The freeform nature means that sometimes you can make a wrong choice and have to back out and try again, however. For example, you might need to shoot down alien ships but didn’t bring any long-range weapons. Or the mission might be in a cave and you were playing an air raider carrying airstrikes that can not be used underground.
Earth Defense Force 5 can be played online in multiplayer or split-screen and this is where the game really shines. You can take up to three other players in co-op and fight the alien and insect hordes together. The classes complement each other, especially the air raider, and some vehicles have multiple seats. The vehicle’s controls can be a bit clunky, but they make up for it in firepower and utility.
Something nifty that I found, is that when playing online you could turn on limits for weapon and armor levels.
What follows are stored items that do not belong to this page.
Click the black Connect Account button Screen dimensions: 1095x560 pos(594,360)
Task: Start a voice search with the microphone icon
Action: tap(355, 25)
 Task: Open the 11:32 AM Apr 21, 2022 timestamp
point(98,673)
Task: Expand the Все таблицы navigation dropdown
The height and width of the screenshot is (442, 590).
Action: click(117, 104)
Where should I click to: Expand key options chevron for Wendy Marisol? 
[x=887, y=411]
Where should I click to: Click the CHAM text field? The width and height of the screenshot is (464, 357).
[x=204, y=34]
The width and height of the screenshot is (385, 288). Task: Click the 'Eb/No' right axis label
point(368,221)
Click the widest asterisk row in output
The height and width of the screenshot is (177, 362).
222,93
That means players of any level could play any difficulty or mission but would be required to lower their armor and use weaker weaponry to keep the game challenging and balanced if they were too powerful.
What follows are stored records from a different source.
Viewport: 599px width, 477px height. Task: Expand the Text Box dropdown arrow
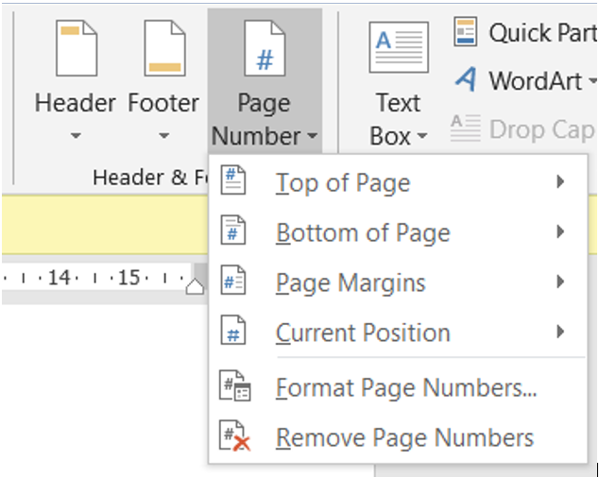point(422,137)
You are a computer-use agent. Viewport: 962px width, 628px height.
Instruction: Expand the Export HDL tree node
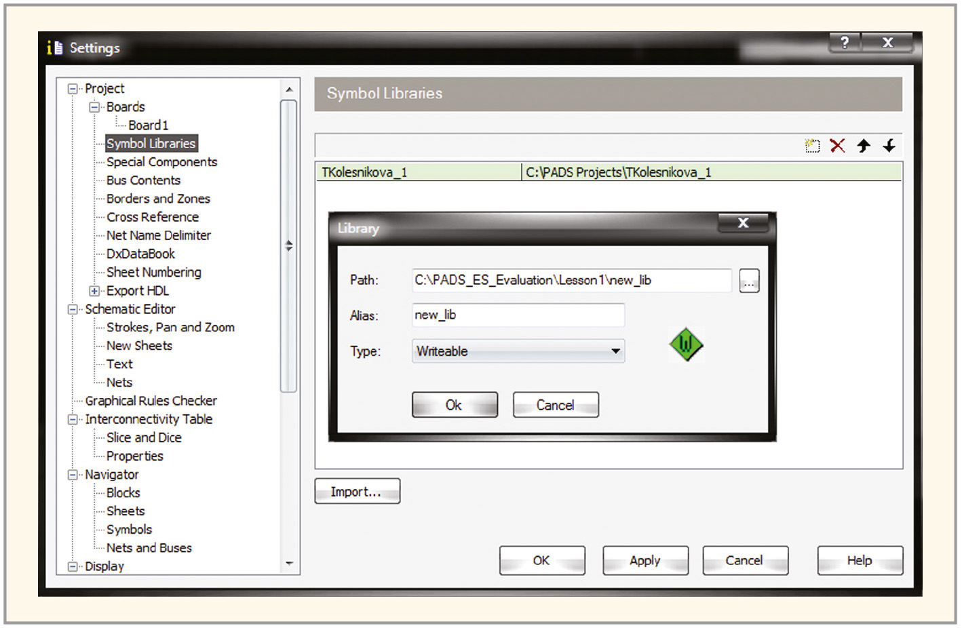click(94, 291)
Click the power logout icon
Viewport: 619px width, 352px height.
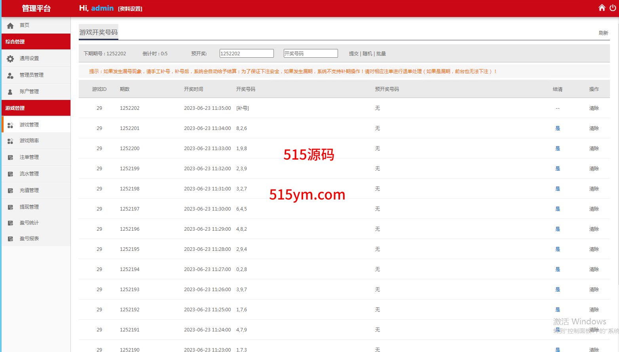(613, 8)
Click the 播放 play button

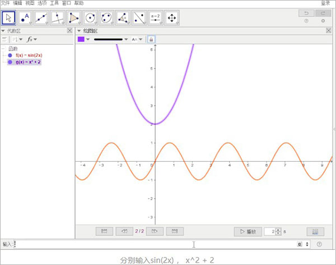[247, 231]
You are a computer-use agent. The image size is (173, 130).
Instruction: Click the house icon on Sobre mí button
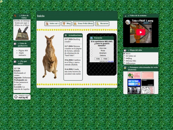click(x=47, y=23)
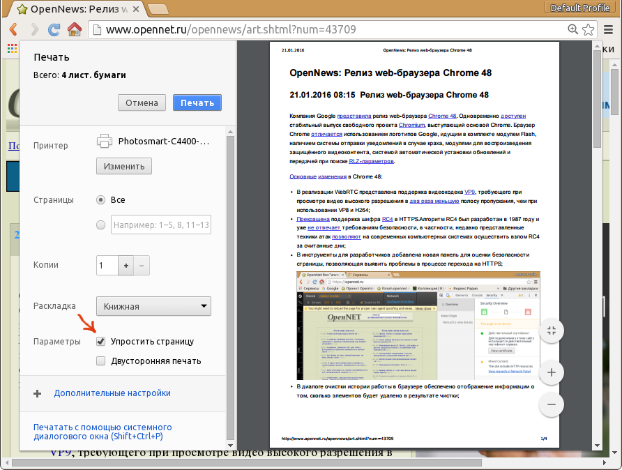Click the 'Default Profile' button
This screenshot has height=470, width=622.
point(579,8)
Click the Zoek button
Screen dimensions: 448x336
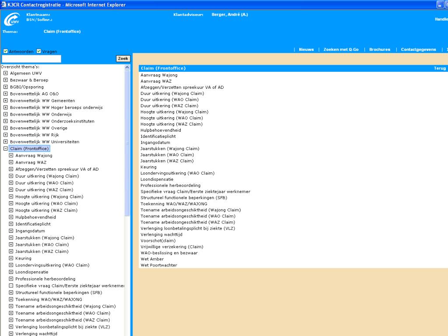[x=123, y=59]
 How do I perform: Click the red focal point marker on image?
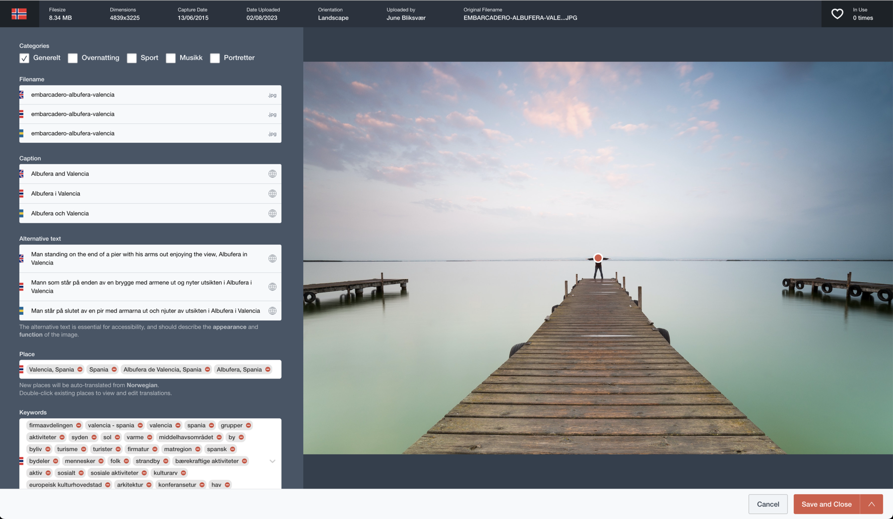click(x=598, y=258)
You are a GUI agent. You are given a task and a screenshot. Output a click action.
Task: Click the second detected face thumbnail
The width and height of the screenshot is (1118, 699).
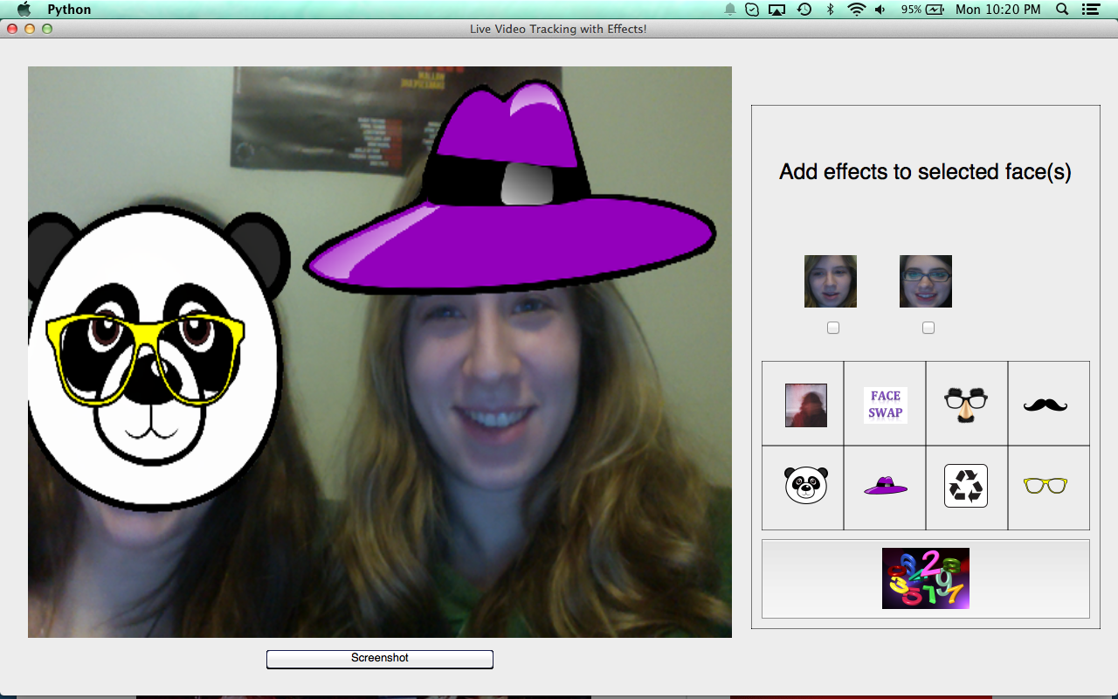tap(925, 281)
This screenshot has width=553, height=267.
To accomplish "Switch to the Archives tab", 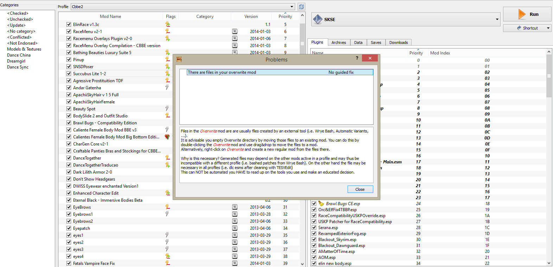I will pyautogui.click(x=338, y=43).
This game was reviewed on the base PlayStation 4 and it ran pretty well even with numerous enemies and particles on screen. However, for some reason, the framerate dropped during the first two tutorial missions, and a couple of key missions, later on, turned into literal slide shows. It wasn’t something that happened often. It’s a couple of specific missions. But when it does, it is noticeable.
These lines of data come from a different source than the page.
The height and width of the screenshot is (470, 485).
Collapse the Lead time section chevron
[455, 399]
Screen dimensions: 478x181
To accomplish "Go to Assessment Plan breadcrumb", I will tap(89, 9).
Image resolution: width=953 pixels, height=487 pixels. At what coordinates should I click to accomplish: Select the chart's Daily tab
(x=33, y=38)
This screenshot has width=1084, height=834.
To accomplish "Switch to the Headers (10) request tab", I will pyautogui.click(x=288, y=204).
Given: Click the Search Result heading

Earth Defense Force 5 isn’t winning any awards for narrative. It doesn’t have a large open world with lots to do, stunning graphics, or meticulous details. But it doesn’t want those things. It wants to be a shooter with epic battles against goliath-sized enemies and make those battles fun. In that, it passes with flying colors. It gives you a variety of classes and tools to play with and a large and varied roster of enemies to pit them against. It has got a long campaign that’s replayable with a large selection of difficulty settings and offers it all in co-op and single-player.
The dialogue and a couple of technical hiccups hold it back and some of the textures are truly poor. But it’s a fun game with a ton of content to justify its price. Its shooting mechanics feel good and the player feedback you receive when striking enemies could teach a couple of AAA games a few things. The multiplayer works great and the gameplay variance between the classes is nice. It’s a game that’s damn good at being a video game, but not much else.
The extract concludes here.